- Stated goal -
Give again the stretch of the Tennessee State Route 399 article from "Highway system" through "and Savage Gulf State Park.", word for word.
** start of Document **
- TN 399 highlighted in red

Route information
- Maintained by TDOT
- Length: 10.6 mi (17.1 km)

Major junctions
- West end: SR 108 on the Gruetli-Laager–Palmer city line
- East end: SR 8 / SR 111 in Cagle

Location
- Country: United States
- State: Tennessee
- Counties: Grundy, Sequatchie

Highway system
- Tennessee State Routes; Interstate; US; State;
| ← SR 397 |  | → SR 400 |

= Tennessee State Route 399 =

Highway in Tennessee

State Route 399 (SR 399) is 10.6 mi east–west state highway in the Cumberland Plateau region of Tennessee. It serves to connect the towns of Gruetli-Laager and Palmer to Cagle and Savage Gulf State Park.

SR 399 is known as Barkertown Road in Grundy County and Rifle Range Road in Sequatchie County.

==Route description==

SR 399 begins in Grundy County on the Gruetli-Laager–Palmer city line at an intersection with SR 108. It heads northeasterly through farmland and rural areas to cross a bridge over the Collins River before passing by the eastern entrance of Savage Gulf State Park. The highway then curves to the east and crosses into Sequatchie County. SR 399 then goes through remote wooded areas for the next several miles before entering farmland and the community of Cagle to come to an end at an intersection with SR 8/SR 111. The entire route of SR 399 is a two-lane rural highway and lies entirely atop the Cumberland Plateau.
** end of Document **
** start of Entries shown **
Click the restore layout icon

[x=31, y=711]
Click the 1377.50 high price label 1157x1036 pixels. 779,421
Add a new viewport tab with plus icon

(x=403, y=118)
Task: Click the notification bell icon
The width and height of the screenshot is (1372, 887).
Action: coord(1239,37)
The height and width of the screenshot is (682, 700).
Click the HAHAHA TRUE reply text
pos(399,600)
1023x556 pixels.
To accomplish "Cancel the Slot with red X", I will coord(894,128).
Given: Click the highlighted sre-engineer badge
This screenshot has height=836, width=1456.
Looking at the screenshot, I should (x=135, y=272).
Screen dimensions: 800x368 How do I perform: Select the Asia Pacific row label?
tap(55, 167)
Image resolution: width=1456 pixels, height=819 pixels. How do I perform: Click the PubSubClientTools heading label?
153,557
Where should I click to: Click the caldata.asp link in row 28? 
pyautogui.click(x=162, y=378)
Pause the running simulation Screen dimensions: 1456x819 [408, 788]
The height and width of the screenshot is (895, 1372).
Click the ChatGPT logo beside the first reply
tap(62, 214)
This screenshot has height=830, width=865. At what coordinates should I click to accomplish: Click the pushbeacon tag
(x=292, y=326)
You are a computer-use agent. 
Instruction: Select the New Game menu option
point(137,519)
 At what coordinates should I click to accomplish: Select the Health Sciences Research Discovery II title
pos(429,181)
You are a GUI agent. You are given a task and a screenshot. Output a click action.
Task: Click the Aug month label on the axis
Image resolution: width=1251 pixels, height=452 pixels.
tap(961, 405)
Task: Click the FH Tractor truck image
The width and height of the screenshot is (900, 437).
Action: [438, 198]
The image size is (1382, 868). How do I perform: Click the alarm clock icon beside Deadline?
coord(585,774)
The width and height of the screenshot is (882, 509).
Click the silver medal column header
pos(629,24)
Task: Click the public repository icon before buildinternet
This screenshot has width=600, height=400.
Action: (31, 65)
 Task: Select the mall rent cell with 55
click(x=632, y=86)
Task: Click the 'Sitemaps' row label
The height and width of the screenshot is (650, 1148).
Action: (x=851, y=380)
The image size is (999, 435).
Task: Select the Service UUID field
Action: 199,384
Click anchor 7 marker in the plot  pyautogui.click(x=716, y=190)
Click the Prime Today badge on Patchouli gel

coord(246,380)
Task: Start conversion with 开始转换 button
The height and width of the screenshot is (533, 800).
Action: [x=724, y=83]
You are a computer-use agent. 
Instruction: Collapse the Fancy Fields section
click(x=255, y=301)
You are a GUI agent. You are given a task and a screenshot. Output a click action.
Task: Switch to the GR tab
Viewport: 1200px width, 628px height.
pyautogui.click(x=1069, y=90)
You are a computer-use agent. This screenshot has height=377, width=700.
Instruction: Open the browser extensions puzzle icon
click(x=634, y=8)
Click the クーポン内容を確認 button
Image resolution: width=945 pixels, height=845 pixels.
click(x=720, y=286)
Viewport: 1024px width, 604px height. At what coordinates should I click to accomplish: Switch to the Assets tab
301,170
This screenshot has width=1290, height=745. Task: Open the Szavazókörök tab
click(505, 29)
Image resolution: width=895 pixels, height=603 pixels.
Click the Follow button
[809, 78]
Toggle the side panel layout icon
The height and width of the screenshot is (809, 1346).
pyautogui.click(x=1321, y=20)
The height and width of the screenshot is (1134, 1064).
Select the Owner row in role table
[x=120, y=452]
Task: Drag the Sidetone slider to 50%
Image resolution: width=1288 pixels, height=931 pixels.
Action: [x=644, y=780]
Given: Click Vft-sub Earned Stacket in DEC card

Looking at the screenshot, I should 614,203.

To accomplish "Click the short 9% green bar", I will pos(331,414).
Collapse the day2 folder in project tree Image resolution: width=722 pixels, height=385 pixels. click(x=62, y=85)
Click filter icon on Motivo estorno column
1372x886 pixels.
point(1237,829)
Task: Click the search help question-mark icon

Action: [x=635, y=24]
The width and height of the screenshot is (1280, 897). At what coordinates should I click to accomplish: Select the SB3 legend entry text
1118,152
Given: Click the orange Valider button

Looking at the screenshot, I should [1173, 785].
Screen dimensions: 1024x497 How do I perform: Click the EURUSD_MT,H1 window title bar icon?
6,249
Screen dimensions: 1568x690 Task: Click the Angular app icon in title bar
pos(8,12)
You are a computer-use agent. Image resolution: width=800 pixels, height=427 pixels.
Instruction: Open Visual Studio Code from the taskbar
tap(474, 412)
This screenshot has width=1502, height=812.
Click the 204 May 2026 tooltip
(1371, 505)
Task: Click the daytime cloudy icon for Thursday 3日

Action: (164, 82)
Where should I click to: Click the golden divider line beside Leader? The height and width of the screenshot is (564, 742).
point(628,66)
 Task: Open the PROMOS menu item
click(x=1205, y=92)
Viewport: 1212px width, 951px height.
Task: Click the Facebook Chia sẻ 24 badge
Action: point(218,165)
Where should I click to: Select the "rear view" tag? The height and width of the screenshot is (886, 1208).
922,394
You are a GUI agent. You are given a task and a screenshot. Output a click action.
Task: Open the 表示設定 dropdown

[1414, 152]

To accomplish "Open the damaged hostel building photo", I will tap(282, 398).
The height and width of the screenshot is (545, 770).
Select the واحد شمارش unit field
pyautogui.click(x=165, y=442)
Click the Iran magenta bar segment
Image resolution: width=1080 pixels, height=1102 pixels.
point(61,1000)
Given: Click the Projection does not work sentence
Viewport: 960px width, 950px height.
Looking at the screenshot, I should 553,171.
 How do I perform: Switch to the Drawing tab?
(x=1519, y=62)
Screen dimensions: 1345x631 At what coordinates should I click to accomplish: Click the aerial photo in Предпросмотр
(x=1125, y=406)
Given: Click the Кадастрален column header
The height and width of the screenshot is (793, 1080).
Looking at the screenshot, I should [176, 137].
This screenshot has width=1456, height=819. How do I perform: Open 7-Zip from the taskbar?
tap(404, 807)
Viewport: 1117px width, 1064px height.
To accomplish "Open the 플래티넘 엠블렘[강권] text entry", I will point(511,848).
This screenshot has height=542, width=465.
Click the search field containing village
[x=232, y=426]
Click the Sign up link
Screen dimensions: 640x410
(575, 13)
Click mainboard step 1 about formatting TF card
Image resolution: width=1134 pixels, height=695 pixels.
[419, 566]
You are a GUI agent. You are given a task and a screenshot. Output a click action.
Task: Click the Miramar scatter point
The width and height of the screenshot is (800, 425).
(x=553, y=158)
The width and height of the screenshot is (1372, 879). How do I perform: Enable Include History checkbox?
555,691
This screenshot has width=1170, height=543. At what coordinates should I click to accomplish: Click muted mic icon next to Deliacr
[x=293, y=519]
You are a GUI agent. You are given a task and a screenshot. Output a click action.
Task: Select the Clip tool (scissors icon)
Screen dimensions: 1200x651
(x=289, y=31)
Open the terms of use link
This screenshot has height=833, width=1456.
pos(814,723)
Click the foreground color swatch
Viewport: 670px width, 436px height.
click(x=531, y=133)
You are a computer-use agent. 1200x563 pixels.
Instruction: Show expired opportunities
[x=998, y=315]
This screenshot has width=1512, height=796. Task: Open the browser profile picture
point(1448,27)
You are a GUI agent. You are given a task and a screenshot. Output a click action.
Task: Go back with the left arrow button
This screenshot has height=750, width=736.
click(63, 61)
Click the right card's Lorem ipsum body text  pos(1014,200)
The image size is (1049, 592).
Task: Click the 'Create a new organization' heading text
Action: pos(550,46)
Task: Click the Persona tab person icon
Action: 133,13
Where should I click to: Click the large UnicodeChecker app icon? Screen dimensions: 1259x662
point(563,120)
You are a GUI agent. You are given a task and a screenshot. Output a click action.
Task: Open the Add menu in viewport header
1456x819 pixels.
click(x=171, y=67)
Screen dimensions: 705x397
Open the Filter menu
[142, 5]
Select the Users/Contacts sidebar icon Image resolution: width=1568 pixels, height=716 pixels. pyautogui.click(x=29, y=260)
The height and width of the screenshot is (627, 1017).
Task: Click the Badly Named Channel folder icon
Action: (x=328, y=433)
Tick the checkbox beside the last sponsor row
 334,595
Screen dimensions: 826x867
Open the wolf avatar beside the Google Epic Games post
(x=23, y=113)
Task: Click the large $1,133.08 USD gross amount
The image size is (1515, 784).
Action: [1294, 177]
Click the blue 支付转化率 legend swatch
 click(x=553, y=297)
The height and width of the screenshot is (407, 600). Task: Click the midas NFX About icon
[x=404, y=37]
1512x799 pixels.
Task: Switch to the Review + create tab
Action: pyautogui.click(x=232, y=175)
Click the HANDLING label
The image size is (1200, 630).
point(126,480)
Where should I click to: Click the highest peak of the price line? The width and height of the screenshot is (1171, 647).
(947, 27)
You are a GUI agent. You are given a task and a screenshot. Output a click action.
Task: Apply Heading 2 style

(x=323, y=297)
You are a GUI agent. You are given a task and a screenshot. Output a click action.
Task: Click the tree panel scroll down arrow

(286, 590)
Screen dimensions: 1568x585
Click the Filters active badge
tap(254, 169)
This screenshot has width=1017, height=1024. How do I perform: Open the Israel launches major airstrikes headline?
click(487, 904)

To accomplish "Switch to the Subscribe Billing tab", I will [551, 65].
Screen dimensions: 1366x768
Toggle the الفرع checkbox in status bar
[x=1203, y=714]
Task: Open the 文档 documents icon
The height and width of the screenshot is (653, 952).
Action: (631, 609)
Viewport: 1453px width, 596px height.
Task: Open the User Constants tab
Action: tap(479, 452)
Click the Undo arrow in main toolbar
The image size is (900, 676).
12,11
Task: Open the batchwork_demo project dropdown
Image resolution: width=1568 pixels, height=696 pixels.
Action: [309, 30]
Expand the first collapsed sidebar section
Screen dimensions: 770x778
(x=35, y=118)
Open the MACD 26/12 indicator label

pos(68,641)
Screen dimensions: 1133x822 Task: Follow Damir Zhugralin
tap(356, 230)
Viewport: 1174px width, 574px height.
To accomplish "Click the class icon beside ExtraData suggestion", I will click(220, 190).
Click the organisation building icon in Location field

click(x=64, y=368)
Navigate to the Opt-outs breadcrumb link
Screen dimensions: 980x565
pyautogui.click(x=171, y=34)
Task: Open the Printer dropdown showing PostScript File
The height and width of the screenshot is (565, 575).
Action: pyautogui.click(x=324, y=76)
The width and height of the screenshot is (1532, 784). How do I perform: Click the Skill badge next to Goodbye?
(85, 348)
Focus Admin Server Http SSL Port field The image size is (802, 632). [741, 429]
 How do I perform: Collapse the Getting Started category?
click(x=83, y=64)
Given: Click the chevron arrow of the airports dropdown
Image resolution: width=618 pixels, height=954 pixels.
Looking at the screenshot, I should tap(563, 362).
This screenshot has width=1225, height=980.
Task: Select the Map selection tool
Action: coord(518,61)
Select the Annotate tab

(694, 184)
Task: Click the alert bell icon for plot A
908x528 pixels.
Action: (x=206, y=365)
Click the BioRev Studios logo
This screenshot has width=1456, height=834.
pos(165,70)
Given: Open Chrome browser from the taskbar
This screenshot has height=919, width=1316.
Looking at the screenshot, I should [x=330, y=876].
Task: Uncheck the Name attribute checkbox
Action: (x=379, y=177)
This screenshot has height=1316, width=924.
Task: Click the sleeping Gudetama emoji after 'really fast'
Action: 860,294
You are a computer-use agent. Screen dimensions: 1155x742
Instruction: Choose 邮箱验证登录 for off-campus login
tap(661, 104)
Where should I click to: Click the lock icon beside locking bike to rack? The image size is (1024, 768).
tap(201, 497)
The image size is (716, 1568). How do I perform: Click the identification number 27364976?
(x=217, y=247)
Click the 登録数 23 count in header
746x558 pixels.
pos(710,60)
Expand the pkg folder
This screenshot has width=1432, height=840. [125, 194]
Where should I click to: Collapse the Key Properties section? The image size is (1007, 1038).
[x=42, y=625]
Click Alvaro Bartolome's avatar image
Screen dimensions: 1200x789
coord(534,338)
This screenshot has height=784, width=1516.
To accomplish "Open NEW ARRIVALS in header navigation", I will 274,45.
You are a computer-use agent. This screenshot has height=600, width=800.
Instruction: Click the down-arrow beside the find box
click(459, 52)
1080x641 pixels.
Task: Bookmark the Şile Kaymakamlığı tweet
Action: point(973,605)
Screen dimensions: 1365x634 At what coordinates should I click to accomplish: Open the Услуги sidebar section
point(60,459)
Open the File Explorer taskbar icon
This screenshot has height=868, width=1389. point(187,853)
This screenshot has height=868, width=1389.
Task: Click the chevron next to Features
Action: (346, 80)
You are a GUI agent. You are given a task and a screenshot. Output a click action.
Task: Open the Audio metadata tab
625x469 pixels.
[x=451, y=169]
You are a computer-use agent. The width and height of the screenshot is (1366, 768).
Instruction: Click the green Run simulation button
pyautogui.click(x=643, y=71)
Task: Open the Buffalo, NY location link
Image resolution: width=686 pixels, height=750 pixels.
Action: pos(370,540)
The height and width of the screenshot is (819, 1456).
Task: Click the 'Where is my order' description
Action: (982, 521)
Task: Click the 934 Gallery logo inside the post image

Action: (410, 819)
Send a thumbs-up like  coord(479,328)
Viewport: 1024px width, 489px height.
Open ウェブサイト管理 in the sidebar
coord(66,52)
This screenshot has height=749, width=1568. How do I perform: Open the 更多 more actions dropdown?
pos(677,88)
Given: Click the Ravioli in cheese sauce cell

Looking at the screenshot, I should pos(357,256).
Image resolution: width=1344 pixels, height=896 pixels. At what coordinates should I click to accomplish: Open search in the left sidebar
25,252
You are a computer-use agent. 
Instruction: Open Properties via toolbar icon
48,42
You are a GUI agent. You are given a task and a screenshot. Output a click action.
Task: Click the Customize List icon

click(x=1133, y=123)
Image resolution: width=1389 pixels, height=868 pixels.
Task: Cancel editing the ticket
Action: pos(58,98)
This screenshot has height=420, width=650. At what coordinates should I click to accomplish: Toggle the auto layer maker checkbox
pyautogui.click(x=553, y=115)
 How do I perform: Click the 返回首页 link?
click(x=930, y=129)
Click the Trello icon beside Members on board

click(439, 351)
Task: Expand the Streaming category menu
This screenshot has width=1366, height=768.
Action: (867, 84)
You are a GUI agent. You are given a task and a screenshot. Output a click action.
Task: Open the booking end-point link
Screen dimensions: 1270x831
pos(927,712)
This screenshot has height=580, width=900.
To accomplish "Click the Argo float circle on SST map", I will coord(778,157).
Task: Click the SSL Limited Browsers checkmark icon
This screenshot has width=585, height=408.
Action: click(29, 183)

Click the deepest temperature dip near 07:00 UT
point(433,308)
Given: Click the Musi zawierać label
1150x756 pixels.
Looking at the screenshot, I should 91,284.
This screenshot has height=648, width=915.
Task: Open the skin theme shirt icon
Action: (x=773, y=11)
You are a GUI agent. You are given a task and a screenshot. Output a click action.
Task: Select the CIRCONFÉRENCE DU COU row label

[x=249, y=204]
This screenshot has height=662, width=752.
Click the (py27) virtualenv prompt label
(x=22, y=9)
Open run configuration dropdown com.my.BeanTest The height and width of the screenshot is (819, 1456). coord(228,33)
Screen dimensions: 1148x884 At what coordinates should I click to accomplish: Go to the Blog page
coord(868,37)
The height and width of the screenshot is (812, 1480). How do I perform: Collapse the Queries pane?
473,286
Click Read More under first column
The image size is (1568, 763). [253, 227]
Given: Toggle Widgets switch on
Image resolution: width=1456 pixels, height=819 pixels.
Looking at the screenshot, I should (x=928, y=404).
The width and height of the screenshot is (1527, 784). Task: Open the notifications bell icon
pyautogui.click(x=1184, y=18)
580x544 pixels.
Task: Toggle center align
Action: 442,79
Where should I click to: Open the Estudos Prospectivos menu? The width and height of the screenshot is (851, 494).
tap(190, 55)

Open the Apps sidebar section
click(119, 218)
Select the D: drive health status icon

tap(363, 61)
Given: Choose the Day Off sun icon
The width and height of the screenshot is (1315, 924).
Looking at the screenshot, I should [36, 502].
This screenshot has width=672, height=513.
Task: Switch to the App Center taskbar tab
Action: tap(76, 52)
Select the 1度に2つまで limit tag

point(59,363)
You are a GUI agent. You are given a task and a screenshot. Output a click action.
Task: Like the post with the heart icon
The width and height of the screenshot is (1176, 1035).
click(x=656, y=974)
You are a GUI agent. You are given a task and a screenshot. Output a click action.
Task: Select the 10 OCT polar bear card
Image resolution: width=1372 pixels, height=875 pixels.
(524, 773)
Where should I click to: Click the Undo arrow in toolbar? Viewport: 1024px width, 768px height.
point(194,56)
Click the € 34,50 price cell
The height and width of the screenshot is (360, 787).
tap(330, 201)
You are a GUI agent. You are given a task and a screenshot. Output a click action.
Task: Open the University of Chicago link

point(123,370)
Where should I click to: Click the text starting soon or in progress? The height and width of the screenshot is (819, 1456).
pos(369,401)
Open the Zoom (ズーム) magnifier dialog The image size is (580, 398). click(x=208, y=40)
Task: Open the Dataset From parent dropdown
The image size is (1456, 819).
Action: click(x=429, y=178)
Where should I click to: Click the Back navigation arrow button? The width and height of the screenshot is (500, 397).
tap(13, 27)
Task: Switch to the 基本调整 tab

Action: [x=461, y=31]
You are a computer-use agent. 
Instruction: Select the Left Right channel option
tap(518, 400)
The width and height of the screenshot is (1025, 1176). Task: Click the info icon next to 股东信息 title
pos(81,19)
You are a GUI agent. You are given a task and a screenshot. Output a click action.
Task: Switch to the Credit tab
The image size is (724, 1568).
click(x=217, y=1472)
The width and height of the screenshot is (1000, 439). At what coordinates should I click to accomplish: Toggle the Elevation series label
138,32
** end of Entries shown **
- Task result -
Highway system
- Tennessee State Routes; Interstate; US; State;
| ← SR 397 |  | → SR 400 |

= Tennessee State Route 399 =

Highway in Tennessee

State Route 399 (SR 399) is 10.6 mi east–west state highway in the Cumberland Plateau region of Tennessee. It serves to connect the towns of Gruetli-Laager and Palmer to Cagle and Savage Gulf State Park.